Beautifully printed certificate from the Titanium Ores Corporation
issued in 1954. This historic document and has an
ornate border around it with a vignette of an early U.S. Air Force Jet Plane. This item has the printed signatures of the Company’s President ( Charles E. Jefferson ) and Secretary ( Ellen B. Lutis ). This item is over 58 years old.
Titanium was discovered by the Reverend William Gregor in 1790, a clergyman and amateur geologist in Cornwall, England. However, it was not purified until 1910, and was not refined and produced in commercial quantities until the early 1950s. Since then, titanium production has grown by about 8% per year, and since the early 1960s its use has shifted significantly from military applications to commercial ventures.
Titanium is valued for its blend of high strength, low weight and excellent durability with excellent corrosion resistance. Following World War II, military usage, and particularly the Korean War, were the key drivers behind titanium production into military aircraft applications. By the middle of the 1950's, increasing amounts of titanium were becoming available in the civilian sector and applications began to emerge that capitalized less on titanium’s strength and light weight and more on its outstanding corrosion resistance.

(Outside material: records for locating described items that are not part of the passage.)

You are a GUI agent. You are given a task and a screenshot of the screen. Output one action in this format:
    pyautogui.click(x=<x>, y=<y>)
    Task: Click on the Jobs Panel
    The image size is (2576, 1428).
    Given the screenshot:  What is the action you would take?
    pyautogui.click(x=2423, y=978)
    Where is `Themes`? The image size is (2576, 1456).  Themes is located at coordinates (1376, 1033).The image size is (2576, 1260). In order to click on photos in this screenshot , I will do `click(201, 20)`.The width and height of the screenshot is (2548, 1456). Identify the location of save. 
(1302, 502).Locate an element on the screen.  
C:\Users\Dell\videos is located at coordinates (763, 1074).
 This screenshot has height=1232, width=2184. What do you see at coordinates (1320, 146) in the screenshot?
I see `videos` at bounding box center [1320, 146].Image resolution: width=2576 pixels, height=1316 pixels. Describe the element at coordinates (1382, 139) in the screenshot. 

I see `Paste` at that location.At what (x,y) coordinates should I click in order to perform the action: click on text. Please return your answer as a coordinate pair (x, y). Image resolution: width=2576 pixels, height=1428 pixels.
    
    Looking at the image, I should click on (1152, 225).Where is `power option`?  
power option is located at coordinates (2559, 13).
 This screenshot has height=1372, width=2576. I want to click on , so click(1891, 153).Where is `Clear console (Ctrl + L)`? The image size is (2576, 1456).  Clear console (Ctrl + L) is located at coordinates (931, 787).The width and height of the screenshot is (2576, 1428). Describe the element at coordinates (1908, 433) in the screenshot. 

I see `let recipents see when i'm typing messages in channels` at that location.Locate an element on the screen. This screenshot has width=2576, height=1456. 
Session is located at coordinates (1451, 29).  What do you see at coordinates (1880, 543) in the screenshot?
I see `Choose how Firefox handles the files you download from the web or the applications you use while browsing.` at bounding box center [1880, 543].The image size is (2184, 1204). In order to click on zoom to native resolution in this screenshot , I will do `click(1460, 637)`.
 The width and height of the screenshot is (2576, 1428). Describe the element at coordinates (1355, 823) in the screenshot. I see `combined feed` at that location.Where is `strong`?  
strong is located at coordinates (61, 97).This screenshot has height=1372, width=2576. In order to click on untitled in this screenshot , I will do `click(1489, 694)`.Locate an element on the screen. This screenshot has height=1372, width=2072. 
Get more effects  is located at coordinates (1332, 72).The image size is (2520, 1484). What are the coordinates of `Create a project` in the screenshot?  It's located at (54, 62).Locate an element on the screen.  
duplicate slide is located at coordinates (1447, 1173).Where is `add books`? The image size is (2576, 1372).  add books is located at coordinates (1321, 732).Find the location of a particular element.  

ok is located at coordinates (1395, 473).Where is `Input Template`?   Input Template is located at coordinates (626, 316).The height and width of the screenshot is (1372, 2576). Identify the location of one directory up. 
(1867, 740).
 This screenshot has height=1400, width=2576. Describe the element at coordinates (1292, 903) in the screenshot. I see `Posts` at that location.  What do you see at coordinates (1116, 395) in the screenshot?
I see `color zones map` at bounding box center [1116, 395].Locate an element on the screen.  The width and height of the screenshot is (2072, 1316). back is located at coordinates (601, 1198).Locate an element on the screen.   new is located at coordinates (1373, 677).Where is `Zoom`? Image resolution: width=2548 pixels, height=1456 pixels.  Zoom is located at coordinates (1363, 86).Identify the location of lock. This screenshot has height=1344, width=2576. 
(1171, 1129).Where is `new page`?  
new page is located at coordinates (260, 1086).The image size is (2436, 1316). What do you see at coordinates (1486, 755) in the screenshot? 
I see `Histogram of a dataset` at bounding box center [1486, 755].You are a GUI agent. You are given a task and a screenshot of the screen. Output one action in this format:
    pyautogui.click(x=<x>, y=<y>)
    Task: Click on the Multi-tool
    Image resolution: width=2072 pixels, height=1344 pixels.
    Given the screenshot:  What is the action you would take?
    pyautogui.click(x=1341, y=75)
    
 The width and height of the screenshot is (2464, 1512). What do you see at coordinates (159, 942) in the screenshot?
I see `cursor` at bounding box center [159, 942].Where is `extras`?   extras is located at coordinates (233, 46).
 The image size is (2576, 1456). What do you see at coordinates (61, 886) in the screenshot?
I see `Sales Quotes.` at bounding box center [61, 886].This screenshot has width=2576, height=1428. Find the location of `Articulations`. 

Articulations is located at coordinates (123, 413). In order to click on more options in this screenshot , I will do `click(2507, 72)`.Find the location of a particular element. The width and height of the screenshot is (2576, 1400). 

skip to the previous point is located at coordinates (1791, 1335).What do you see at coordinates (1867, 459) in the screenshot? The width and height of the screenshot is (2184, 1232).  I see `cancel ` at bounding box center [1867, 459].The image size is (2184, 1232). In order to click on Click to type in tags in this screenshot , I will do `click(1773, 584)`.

Where titanium had previously been used extensively for military aircraft, the decade of the 1960s saw titanium becoming an integral part of commercial aircraft. Titanium played a key role as a structural member of the Apollo spacecraft that accomplished the manned landing on the moon
In the early 1980's, the commercial aerospace market briefly surpassed the military aerospace market for use of Titanium. That trend was reversed by projects like the B-1 Bomber which used over 200,000 pounds of titanium for each plane.